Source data
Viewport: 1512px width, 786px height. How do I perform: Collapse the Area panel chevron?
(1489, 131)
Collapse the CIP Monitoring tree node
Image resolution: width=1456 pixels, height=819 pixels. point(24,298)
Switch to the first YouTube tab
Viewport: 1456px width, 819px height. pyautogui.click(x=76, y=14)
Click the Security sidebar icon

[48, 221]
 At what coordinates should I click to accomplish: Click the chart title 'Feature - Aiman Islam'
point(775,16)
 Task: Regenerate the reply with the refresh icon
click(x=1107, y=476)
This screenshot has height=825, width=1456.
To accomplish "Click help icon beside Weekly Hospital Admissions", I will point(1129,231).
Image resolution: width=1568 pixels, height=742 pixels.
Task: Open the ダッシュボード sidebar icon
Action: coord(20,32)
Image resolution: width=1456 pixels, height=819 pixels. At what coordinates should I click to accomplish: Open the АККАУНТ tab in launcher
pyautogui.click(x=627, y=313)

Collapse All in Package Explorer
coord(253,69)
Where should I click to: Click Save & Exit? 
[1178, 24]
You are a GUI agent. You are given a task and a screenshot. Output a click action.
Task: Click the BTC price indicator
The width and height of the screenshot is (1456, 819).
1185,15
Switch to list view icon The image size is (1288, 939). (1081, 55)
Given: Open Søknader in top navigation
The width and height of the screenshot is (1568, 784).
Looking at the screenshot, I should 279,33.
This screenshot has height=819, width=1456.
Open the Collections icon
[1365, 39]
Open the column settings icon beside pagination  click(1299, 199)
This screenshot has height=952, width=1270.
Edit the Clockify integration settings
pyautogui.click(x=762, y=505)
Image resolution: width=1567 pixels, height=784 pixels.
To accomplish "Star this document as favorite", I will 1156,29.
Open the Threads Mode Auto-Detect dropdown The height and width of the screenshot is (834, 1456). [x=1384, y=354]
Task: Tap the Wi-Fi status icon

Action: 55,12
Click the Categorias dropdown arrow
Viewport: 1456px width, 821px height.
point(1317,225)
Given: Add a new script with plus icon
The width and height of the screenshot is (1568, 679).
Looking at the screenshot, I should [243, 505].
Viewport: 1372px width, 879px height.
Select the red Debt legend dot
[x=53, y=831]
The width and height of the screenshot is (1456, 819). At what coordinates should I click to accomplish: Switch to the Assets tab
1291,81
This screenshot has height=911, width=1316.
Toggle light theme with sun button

## Problem details
Which lines in the data above hold the word "dropdown"? Return each of them.

## Response to the exercise
Open the Threads Mode Auto-Detect dropdown The height and width of the screenshot is (834, 1456). [x=1384, y=354]
Click the Categorias dropdown arrow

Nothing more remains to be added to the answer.